Regionaldirektion, DGB und VhU fordern zügige Umsetzung des Reformprogramms der Fachkräftekommission

(lifePR) (Frankfurt am Main, )
Zwei Jahre nach Veröffentlichung des Berichtes der Fachkräfte­kommission Hessen haben die Regionaldirektion Hessen der Bundesagentur für Arbeit (RD Hessen), die Vereinigung der hessischen Unternehmerverbände (VhU) und der Deutsche Gewerkschaftsbund (DGB) Hessen-Thüringen heute in einer Pressekonferenz einen Zwischenbericht vorgelegt. Im September 2012 hatte die Kommission sechs Handlungsfelder mit Maßnahmenvorschlägen zur Sicherung des Fachkräftepotentials in Hessen vorgestellt:

  • Optimierung des Übergangs von Schule und Beruf
  • Erhalt individueller Beschäftigungsfähigkeit Älterer
  • Entwicklung Lebenslangen Lernens zum Standard in Hessen
  • Zentrale Bedeutung der Vereinbarkeit von Beruf und Familie
  • Sicherung des Arbeitsmarktzugangs für Menschen mit Behinderungen
  • Ergänzung des inländischen Potentials durch ausländische Fachkräfte.
Dr. Frank Martin, Leiter der Regionaldirektion Hessen, gab eine Zwischenbilanz: "Vieles hat sich in den letzten zwei Jahren bewegt und wir können in fast allen Bereichen deutliche Fortschritte erkennen. Exemplarisch möchte ich die deutlich gestiegene Teilnahme am Arbeitsleben von Frauen und Schwerbehinderten, aber auch von Älteren und Migranten benennen.
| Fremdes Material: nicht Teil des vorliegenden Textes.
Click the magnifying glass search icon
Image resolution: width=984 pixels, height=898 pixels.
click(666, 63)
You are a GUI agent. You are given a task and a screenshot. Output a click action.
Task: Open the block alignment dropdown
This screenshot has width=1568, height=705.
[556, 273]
Es bleiben aber auch Handlungsfelder. Ein Beispiel ist die noch immer hohe Zahl von jungen Menschen im sogenannten Übergangsbereich von Schule und Beruf. Hier gibt es deutlichen Bedarf zur weiteren Gegensteuerung, um die unnötige Zeit in Warteschleifen zu vermeiden und die Chancen auf einen direkten Einstieg in das Berufsleben zu erhöhen. Auch im Bereich der Nachqualifizierung von Personen ohne Berufsabschluss müssen die in Erarbeitung befindlichen Konzepte zeitnah zur Umsetzung kommen. Politik und Unternehmen, Arbeitsagenturen und Gewerkschaften sind hier gleichermaßen in der Pflicht - Fachkräftesicherung ist Politik zum Erhalt und Ausbau des starken Wirtschaftsstandorts Hessen."
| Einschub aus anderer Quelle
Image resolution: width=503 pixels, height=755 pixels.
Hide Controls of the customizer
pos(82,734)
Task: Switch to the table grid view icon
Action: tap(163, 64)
Martin hob hervor: "Gute Voraussetzungen haben junge Menschen, die einen Schulabschluss aufweisen können. Die Zahl der Schulabgänger ohne Schulab­schluss ist erfreulicherweise gesunken und der selbstgesetzte Zielwert der Kommission bald erreicht." Der Anteil der Schulabgänger ohne Schulabschluss eines Jahrgangs lag 2013 bei 4,1 Prozent. Im Jahr 2000 waren noch über 10,0 Prozent aller Absolventen eines Jahrgangs ohne Abschluss.

Weitere Fortschritte gibt es bei:

  • der Beschäftigungsquote der 60 bis unter 65-jährigen: Innerhalb von sechs Jahren stieg die Quote um über 10,0 Prozentpunkte auf 26,8 Prozent an.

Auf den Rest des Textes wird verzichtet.